══ Quoted passage
Tattoos aren't nearly as likely to earn you side-eye these days, so props to society for becoming a little more accepting. However, that doesn't mean dermatologists are cheering them on from the sidelines. It goes without saying to make sure your tattoo artist uses clean needles and safe practices, but beyond the potential for infection, what else could possibly be so bad? We talked it over with Dr. Jeremy Fenton of Schweiger Dermatology Group in NYC.
The Big Picture
It all comes down to the fact that tattoos can potentially cause permanent damage to your skin's functions. Apparently, a tattoo covering a large surface of your body (i.e. your whole back or a full sleeve) could affect your body's ability to regulate temperature during strenuous activity. "A recent study showed that tattooed skin produces less sweat, and the sweat had a different composition compared to normal skin," explains Fenton.
════
══ Information supplied
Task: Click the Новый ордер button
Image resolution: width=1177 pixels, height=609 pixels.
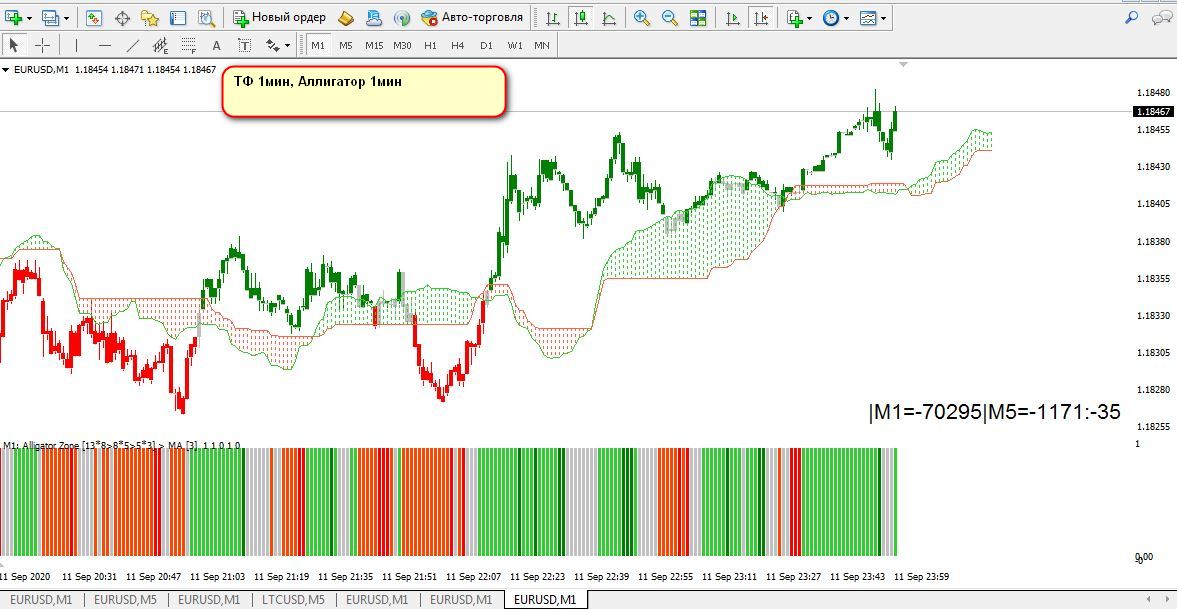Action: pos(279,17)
════
══ Information supplied
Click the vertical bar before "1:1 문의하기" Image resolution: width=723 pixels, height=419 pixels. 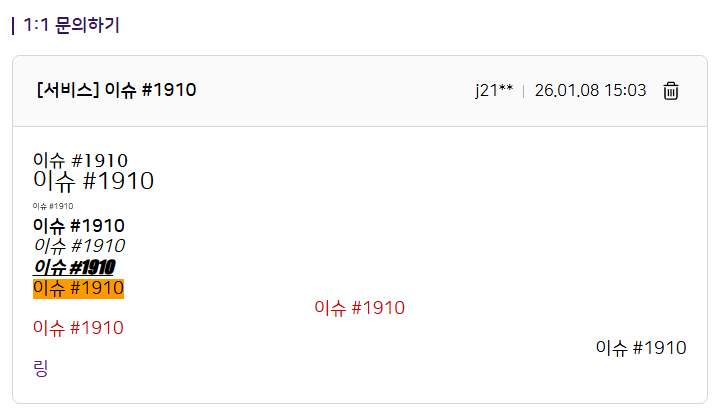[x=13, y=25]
════
══ Information supplied
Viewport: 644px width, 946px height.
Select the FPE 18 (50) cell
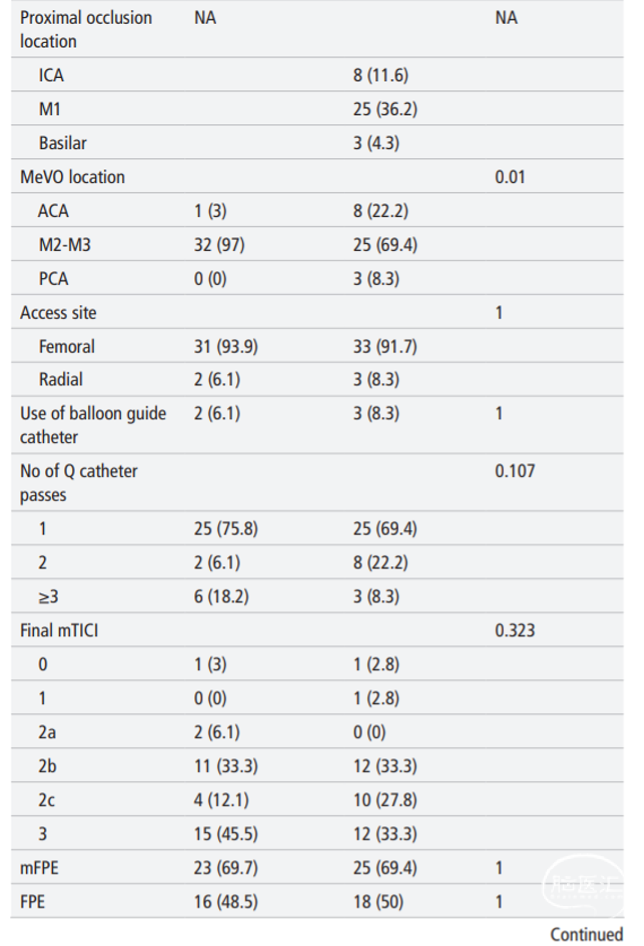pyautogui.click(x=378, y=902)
════
* [Problems to solve]:
**A.** Which people, organizations, and places does the passage on tattoos name?
**B.** Does the passage on tattoos support each statement? Answer yes or no, and quote the words that decide it.
(i) A recent study found that tattooed skin produces more sweat than normal skin.
(ii) A tattoo covering a full sleeve could affect the body's ability to regulate temperature during strenuous activity.
(iii) Dermatologists are cheering tattoos on now that society accepts them more.

* [Per-task outputs]:
**A.**
- Dr. Jeremy Fenton
- Schweiger Dermatology Group
- NYC

**B.**
(i) No: "tattooed skin produces less sweat"
(ii) Yes: "a tattoo covering a large surface of your body (i.e. your whole back or a full sleeve) could affect your body's ability to regulate temperature during strenuous activity"
(iii) No: "that doesn't mean dermatologists are cheering them on from the sidelines"